I took to wondering why. Why are parents so reluctant to be parents? What has happened in our culture and in our families that we are more worried about whether our kids like us than whether we properly prepare them for a life that is almost always challenging and sometimes damned unfair?
Many adults today have a difficult time with true authority. They vacillate between a laxity that is boundary-less and a sporadic struggle for power. I don’t believe there is just one reason for this. Authority for some of these parents may have been excessive, unyielding, irrational or capricious. Those people would certainly confuse authority with dominance and cruelty. Precisely because they love their children, they naturally want neither to be that way nor for their children to suffer as they did. That’s understandable. But I think it is still erroneous.
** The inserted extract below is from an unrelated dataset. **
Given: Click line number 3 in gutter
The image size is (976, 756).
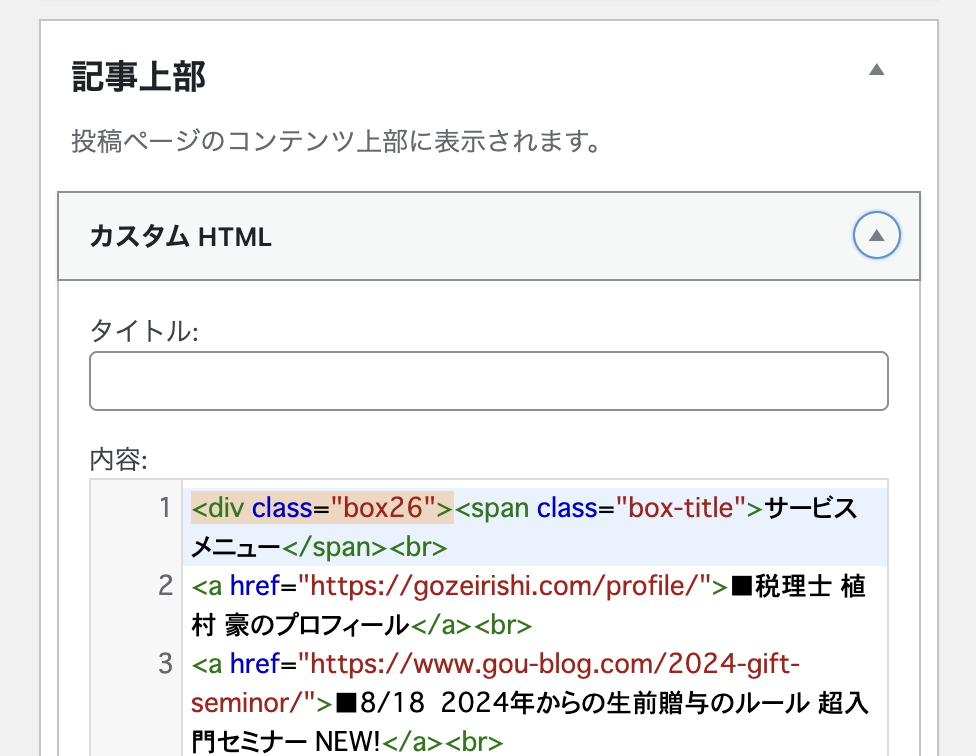Looking at the screenshot, I should (x=165, y=663).
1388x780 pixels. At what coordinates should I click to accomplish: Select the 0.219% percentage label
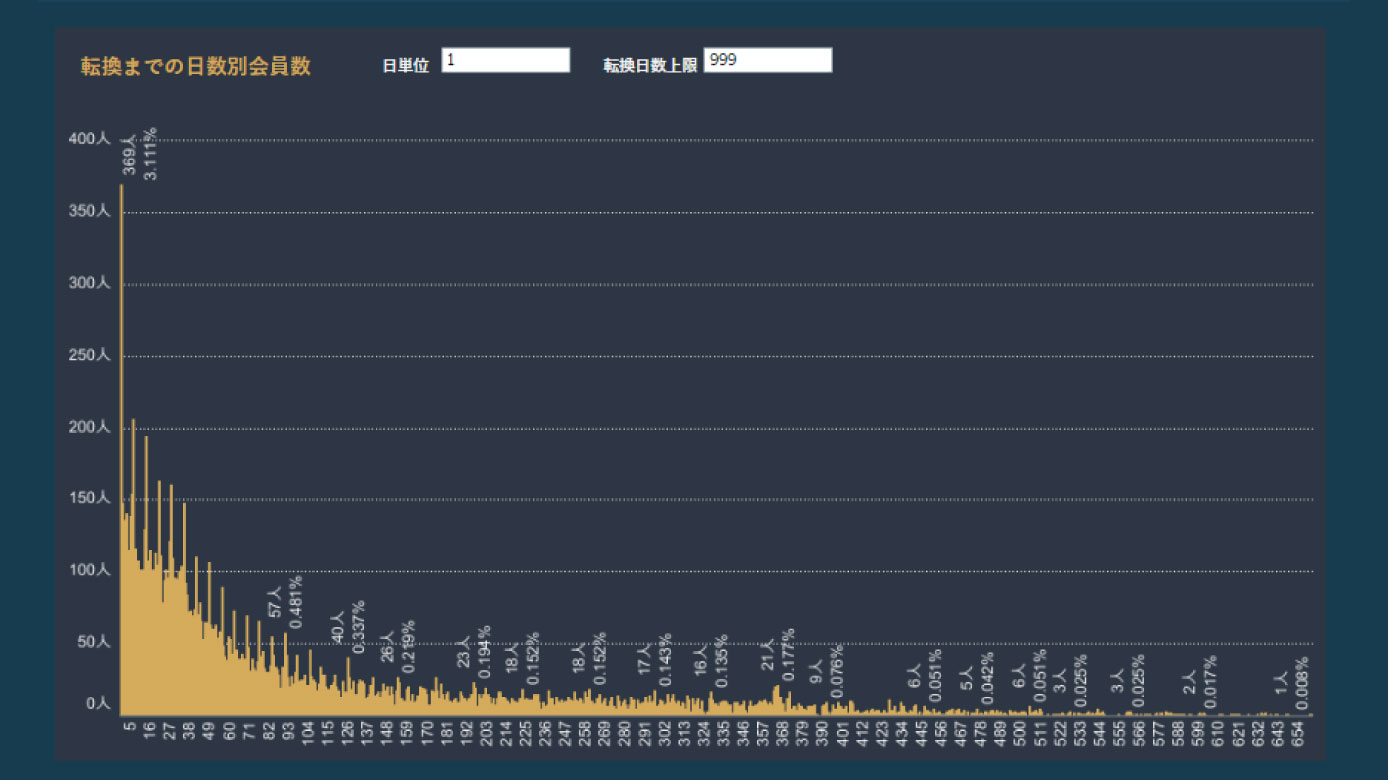click(x=408, y=645)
Authority for others may be antithetical to their more modern understanding of love, which is easygoing, permissive, unconditional (often in the wrong way), and blooming with constant emotional reassurance and validation. In their minds, authority says no when love says yes.
Anyone who has trained dogs knows that love and “no” are not mutually exclusive. In fact, I believe the only way to truly give unconditional love is to be able to say no, to love the person and loathe the behavior.
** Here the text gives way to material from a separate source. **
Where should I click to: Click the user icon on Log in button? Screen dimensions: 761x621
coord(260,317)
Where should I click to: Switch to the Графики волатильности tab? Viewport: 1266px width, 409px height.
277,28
Still others seem to have misinterpreted biblical injunctions about authority with children. They have rejected them out of hand because they have mistakenly come to associate them with corporal punishment and shame. The most obvious interpretive error is the popular one which reads the Hebrew for “rod” (as in “spare the rod and spoil the child”) for a reed or a stick. That’s a misinterpretation. A biblical authority is not punitive. Parents are given the injunction to educate their children and to hold them accountable to the performance of all the commandments — after the children have been helped to understand them.
Authority is compassionate
It is a shame that authority has earned itself such a miserable reputation because it is perhaps the most essential element of truly effective and loving parenting. Authority can be quite kind and loving even when it is correcting negative behavior.
Nature abhors a vacuum. So do children. When parents do not provide authority, children assume the dominant position. It is not necessarily a bad thing. It is survival. Someone has to be in control.
So what is a parent to do? Start by revisiting ideas on authority. Authority is calm, sure-footed, firm, confident and compassionate. If you are tentative, hesitant, punitive or vacillating, you are giving mixed messages and can no longer be trusted to lead. Authority is leadership. Children naturally gravitate to leaders, to adults who seem to know what they’re doing. Children want someone to guide them while at the same time allow them to make mistakes and learn. Authority says: Follow me. I know what I’m doing. Authority says: I understand what you need. Authority says: I will keep you safe.
Most parents do not give themselves permission to be the boss and loving at the same time and are terribly relieved to hear that they may. So are most children.
When as a therapist I did behavioral contracts with children I always warned parents of the imminent dangers of setting new limits. “One, you may be a bit awkward at first. Be patient with yourself and your adjustment to a new role,” I urge. “Two, the better you get at it the more your child is going to test you. He is going to rebel. He may fly in the face of your authority. Stay still. Let him spin. Research has shown that there is a predictable learning curve to that reaction and that the tumult will pass — if you are consistent and maintain the authority over time.”
I have done a lot of hand-holding with parents as they experience the back draft of their newfound authority. But when it’s all done and the heat has passed, there is a new relationship to be enjoyed, one in which the parent is the parent and the child is able to relax in their loving, sure hands.